Pro Tips | Planning for a Renovation

We’ve been doing more and more renovations recently. Some are small, single bathroom updates, while others are large. Renovations are hard. Period. They’re hard on everyone involved because they are never convenient, never cheap, and never without issues. They are usually so exciting at the end, though! A brand new room in your house…and most likely a room you’ve disliked or wanted to change for a while, is now brand new! Who wouldn’t be happy?! But there are ways to help prepare yourself for the process of enduring a renovation that we want to share. Whether you hire people to do the work or do it yourself, you will always need to be involved in a big way, so here’s what you need to know!

IF you choose to hire someone to help with the work, be sure to do your research! And remember, price shouldn’t be the first concern. We are strong believers in the “you get what you pay for” mentality and people should be compensated fairly for their time…or else, they’ll try to cut corners (to save money on the back end). So get all the info on the people you are hiring—examples of previous work, a clear and mutual understanding of timeline, a detailed scope of work and even a rating on how well you feel that they communicate. Don’t get us wrong, there is a certain level of trust you need to have in your contractor, however, there is also a certain level of communication you should have with them. Be sure you feel comfortable with how they communicate because that one element will be key to a successful renovation!
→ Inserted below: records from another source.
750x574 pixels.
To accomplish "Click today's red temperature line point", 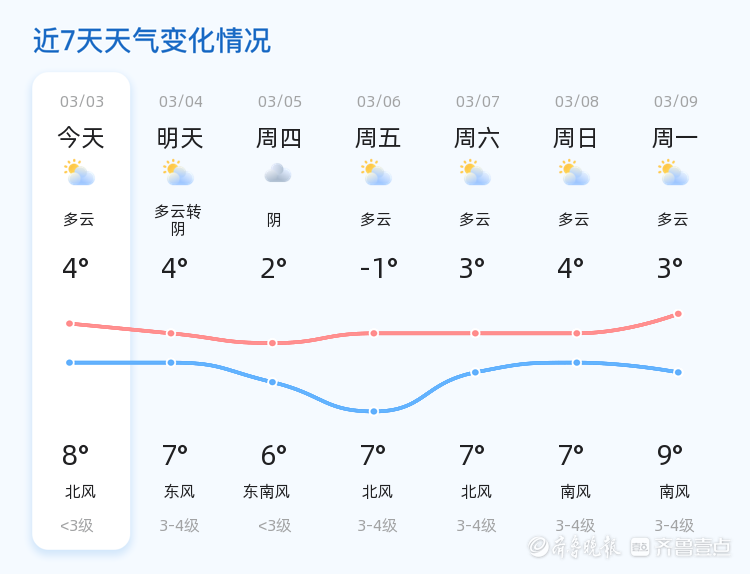I will (70, 323).
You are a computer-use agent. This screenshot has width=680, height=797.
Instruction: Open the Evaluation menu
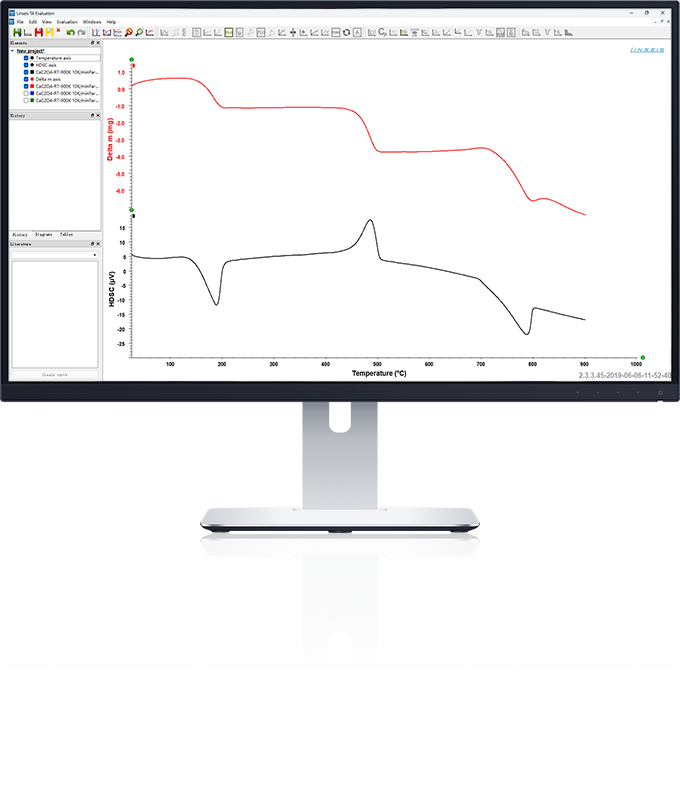click(x=67, y=21)
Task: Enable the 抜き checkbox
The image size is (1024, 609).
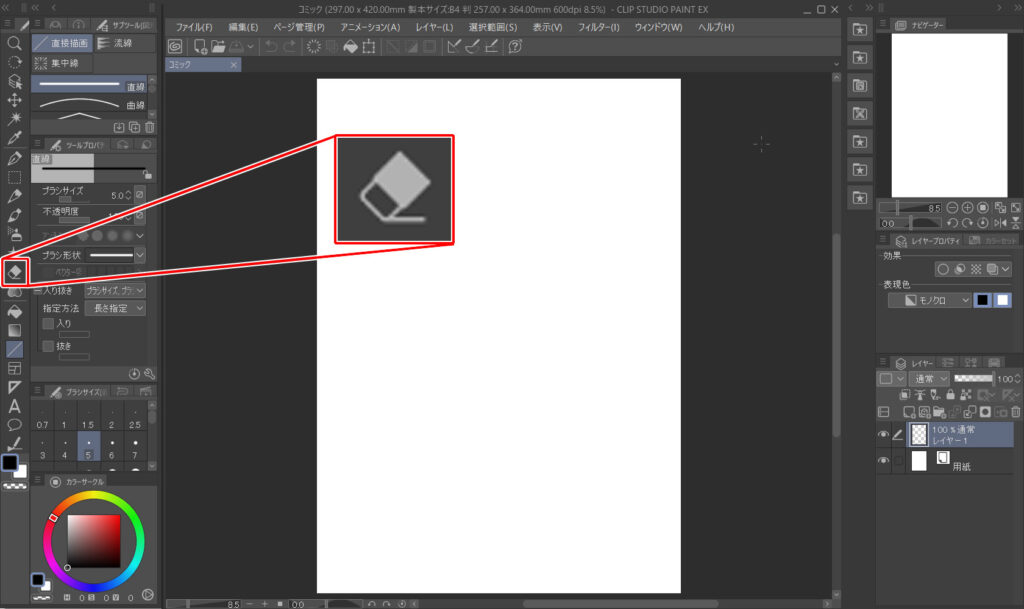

Have the money talk very early on. Discuss your budget with your contractor, designer, or project manager so that they know where things need to be. If they express concern about how much you are wanting to spend, listen to their concerns. A tight budget can make for more issues and it may be worth it in the end to either adjust your scope of work or wait until you have enough money to fairly cover the costs involved. Do research in advance as well so that you have a good idea of what you think it should be. You don’t want to get scammed by someone over estimating costs but you do need to trust their professional opinion if the conversation goes that direction. We always advise clients to have a 20% cushion for any sort of construction. There WILL be unexpected items that pop up that WILL cost money. Save yourself the headache and have the money available.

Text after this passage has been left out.